With the IPO in July 2013, NRG became two separate public companies: NRG Energy and NRG Yield. A small team comprising deputy general counsel and corporate secretary Brian Curci, two other lawyers and a few paralegals handles all the public company transactions, including corporate M&A deals, corporate finance and securities filings, for both companies.
Because of Curci’s past transactional experience, his role is much more wide-ranging than the typical corporate secretary’s task of liaison with the board of directors in co-ordinating all board matters. ‘I’m fully embedded with senior management and often lead major transactions and financings,’ says Curci. ‘It’s a jack-of-all-trades position, which makes it more interesting. When dealing with board issues, it all flows through. If you’re also managing board processes and governance issues, it’s much easier to have your mind on the right matters as it relates to those issues.’
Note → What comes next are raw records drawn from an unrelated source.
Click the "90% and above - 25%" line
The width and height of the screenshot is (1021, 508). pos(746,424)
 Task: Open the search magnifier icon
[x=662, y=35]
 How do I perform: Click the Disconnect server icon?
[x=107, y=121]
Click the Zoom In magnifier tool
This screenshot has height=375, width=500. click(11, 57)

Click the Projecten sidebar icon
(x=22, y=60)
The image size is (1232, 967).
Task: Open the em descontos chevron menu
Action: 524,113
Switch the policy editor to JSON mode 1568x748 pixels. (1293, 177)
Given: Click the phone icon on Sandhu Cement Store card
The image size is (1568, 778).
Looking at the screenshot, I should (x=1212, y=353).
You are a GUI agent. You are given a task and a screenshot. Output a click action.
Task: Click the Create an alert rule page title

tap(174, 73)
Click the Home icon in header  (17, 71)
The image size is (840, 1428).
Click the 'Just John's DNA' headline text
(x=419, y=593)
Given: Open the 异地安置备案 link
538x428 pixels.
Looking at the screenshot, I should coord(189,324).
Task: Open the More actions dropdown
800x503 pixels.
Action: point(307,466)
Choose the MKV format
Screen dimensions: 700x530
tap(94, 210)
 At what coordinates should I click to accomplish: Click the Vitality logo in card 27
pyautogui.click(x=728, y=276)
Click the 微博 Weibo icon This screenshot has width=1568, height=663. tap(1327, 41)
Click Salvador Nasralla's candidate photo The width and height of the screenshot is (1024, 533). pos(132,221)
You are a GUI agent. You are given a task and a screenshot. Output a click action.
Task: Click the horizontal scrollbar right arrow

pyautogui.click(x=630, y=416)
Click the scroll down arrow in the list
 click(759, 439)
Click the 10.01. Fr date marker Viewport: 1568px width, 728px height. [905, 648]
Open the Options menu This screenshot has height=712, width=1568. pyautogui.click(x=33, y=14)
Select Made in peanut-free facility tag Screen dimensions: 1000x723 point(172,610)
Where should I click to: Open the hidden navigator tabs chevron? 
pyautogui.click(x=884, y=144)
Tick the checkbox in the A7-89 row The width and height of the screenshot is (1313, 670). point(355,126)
NRG Energy has nearly 1,000 subsidiaries, twice as many as the number it had roughly two years ago. Even so, the company’s governance function runs very efficiently, and Curci believes his cross-functional responsibilities facilitate this. He adds that his priority is to protect the board, but he also believes that to be effective as a corporate secretary and properly monitor corporate issues requires knowing the company strategy and understanding what it is trying to accomplish and the right ways to do it. ‘It’s easier then to get in front of governance issues,’ he notes.
The business thesis for the NRG Yield IPO was based on NRG’s belief that it wasn’t receiving enough value for certain power generation assets. The spin-off created a lower cost of capital for the NRG family of companies that enables them to bid more aggressively for acquisitions, Curci explains. ‘Internally, we knew we could get value out of these assets that other companies couldn’t. We get the benefit of share price appreciation from being a public company, but growth in the dividend that ultimately goes back to NRG.’
As a company that buys assets from the parent and with a board of seven members, four of whom also serve on NRG Energy’s board, NRG Yield will have conflict issues to deal with, such as those regarding related-party transactions between the two firms, Curci says. His team has made sure corporate disclosures tell shareholders how the relationship will work, including the valuing of all the parent company’s assets on an arm’s-length basis before any are sold to NRG Yield. That will require a review by the three independent directors on NRG Yield’s board.